The absence of anything concrete concerning the involvement (or otherwise) of Mark Attanasio in our football club has obviously left the door wide open for speculation. And sure enough…
While MFW is far from alone, we (I) have managed to fill a whole week’s worth of articles based almost solely on the fact that Attanasio and his people were present at the final home game of the season.
That there were seven people in Attanasio’s delegation, appears to suggest discussions had at that stage already gone beyond the initial ‘sounding out’ – why send seven people over for something that is a long way from happening? – but that is literally all we know.
The precise structure of any prospective deal also remains a complete unknown although a piece on The Athletic in the week suggests that initially Attanasio and co are just interested in buying Michael Foulger’s 18 per cent stake in the club.
If true, this would, of course, mean that the only beneficiary of the initial deal would be Foulger himself who would walk away with a sum he deems his 18 per cent worth, while Team Attanasio’s reward would an ‘in’ to Norwich City and a minority stake in the football club.
In other words, no new money.
While this (to me) initially appeared a little underwhelming, in reality it appears a sensible way forward. What this football club needs right now, even more than cold hard cash, is to be refreshed and reinvigorated.
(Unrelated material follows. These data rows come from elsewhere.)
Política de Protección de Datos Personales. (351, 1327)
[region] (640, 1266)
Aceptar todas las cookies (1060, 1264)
Different voices in the boardroom, ones that have overseen a seismic change to a baseball team considered of similar in stature to Norwich City, would bring with them fresh ideas and some impetus -something we desperately need as we dust ourselves down from the season from hell and embark on yet another Championship promotion quest.
That tentative beginning would also give Attanasio and co a chance to take a close look at Norwich City and its workings, just as Norwich City would be able to take a close look at them and how they operate.
My initial thoughts were that the US investment would arrive in the form of the take up of some of the 1,000,000 unallocated shares – thereby bringing new money into the club – but have since been informed that those who invest in English football from across the pond tend to do so cautiously at first before, if things work out, gradually increasing their stake.
And I get it, or rather I got it… eventually.
If, still a big if, Stuart Webber and Dean Smith can pull together a squad capable of top six or even better, and if said squad achieves promotion at the end of the 2022-23 season, that would be the point at which we would need to start doing things differently, and by differently I mean not via the smallest net Premier League budget known to Man.
That would be the time for new money to come into the club; money that would enable us to strengthen the team for the here and now rather than two or three seasons hence; money not just used on transfer fees but also to be able to make us competitive when offering Premier League wages.
All hypothetical of course, dream-like even, and all predicated on the notion that Delia and Michael are planning to loosen their current vice-like grip on the club.
The other thing that new money could do (and this time I have allowed my imagination to run wild) is for some of the new money – based on Attanasio and his people purchasing a significant chunk of the unallocated 1,000,000 shares – to be used to put that much-needed second tier on the City Stand.
Like I said… dreaming.
And on that note, one thing we must accept is that any involvement from Attanasio would certainly not involve him coming in and throwing cash around willy-nilly in a Sheikh Mansour / Amanda Stavely / Government of Saudi Arabia style.
Simply not going to happen.
So let’s not even think about doing that Ipswich Town ‘we’re f#@$%*! loaded‘ thing while waving around crumpled fivers at opposition fans.
We’re better than that… I hope.
Attanasio’s positive impact on the Milwaukee Brewers has been based on a Moneyball-type strategy that identifies talent based on data, and by bringing in outstanding individuals to coach and manage the team – not by simply throwing money at it.
Also, given that Brewers fans are apparently unhappy that some of his money appears to be heading across the pond rather than into their organisation, there’s zero chance of him being an investor who’ll turn Norwich City into Checkbook FC. And I reckon we’re all pretty cool with that.
After over two decades of self-administered austerity, I’m not sure any of us would be ready to go full Abramovich. That’s not us.
So for now, we wait… and speculate… and dream.